[PR #493] [MERGED] Feature: add og:title metadata as alternative title #2700

Closed
opened 2026-03-01 18:00:28 +03:00 by kerem · 0 comments
Owner

📋 Pull Request Information

Original PR: https://github.com/ArchiveBox/ArchiveBox/pull/493
Author: @ttimasdf
Created: 9/27/2020
Status: Merged
Merged: 10/30/2020
Merged by: @pirate

Base: masterHead: feat-ogtitle


📝 Commits (1)

  • eda3836 feat: add og:title metadata as alternative title

📊 Changes

1 file changed (+30 additions, -7 deletions)

View changed files

📝 archivebox/extractors/title.py (+30 -7)

📄 Description

Summary

Open Graph Tags is a mechanism for a website to provide metadata when an URL is shared through social media. I encountered some rare cases that the webpage's <title> tag is set through Javascript dynamically at page load, but an og:title metadata is present.

This PR make use of open graph tags as a fallback for grabbing page title (also has the potential to gather other metadatas). It extend the title extractor with HTMLParser, not breaking any existing behaviour. The <title> tag content is still the highest priority.

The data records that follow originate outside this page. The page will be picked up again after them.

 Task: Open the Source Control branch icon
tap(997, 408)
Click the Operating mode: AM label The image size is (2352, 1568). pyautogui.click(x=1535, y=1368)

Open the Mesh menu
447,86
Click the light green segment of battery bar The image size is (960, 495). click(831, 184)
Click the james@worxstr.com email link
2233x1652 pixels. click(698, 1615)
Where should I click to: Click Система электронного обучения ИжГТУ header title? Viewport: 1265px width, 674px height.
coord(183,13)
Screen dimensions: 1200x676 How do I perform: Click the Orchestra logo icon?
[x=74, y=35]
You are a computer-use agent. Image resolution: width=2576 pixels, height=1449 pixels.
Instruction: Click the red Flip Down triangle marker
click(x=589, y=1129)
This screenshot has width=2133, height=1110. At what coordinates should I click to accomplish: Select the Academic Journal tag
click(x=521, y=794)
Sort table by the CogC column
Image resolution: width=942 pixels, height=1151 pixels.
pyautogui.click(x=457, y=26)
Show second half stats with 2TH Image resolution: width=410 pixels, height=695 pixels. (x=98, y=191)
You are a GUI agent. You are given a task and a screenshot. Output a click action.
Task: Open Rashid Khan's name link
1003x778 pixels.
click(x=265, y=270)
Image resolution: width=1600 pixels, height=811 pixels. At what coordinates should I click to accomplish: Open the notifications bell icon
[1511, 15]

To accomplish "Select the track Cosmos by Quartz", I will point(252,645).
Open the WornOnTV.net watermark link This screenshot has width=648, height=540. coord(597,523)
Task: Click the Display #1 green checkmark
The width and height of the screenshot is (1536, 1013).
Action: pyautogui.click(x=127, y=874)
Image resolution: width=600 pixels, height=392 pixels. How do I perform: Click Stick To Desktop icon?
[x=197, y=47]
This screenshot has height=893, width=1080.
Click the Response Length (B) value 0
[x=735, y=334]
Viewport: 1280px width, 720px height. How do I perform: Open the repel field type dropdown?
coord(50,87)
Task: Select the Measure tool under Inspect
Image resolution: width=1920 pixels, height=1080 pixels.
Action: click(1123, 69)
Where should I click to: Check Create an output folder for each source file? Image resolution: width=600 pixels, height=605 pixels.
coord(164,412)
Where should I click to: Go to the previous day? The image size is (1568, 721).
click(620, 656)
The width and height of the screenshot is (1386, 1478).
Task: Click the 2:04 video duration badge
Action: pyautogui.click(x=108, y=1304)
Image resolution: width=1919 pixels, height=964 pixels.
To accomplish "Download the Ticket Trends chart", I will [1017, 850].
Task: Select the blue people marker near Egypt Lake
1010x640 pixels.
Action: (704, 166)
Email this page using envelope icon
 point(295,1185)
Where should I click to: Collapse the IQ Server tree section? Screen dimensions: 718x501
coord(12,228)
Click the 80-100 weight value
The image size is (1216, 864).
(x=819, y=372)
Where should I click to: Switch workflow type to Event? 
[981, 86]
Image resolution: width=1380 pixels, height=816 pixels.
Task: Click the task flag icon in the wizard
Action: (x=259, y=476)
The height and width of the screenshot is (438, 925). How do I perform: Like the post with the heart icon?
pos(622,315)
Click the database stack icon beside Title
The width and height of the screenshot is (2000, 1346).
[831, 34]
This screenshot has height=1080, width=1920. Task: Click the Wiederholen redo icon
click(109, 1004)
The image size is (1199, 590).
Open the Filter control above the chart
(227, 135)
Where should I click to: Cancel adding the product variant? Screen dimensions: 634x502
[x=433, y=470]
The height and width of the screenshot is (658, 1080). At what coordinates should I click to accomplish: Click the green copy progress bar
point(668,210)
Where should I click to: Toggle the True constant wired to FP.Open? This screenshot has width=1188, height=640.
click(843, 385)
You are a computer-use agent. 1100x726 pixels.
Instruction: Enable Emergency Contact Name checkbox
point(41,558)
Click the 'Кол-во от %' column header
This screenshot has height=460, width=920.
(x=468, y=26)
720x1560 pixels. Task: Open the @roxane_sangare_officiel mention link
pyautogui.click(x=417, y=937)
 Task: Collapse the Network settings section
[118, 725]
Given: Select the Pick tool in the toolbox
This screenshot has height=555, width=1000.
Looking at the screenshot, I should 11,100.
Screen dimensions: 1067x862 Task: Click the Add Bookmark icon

I did not extend the existing regex expression because the HTML is complicated and contains many special cases that cannot be handled easily by regex. In examples below, two attributes in <meta> is in different order and only the second one has <xxx /> form. I didn't even try to parse it through regex. 💫

examples:

link2: Blogspot

<meta content="分析台湾可取icatch DVR固件" property="og:title">

link1: WeChat Platform ,

<meta property="og:title" content="Cocos2dx-js 逆向分析乘凉" />

Changes these areas

  • Bugfixes
  • Feature behavior
  • Command line interface
  • Configuration options
  • Internal architecture
  • Archived data layout on disk

🔄 This issue represents a GitHub Pull Request. It cannot be merged through Gitea due to API limitations.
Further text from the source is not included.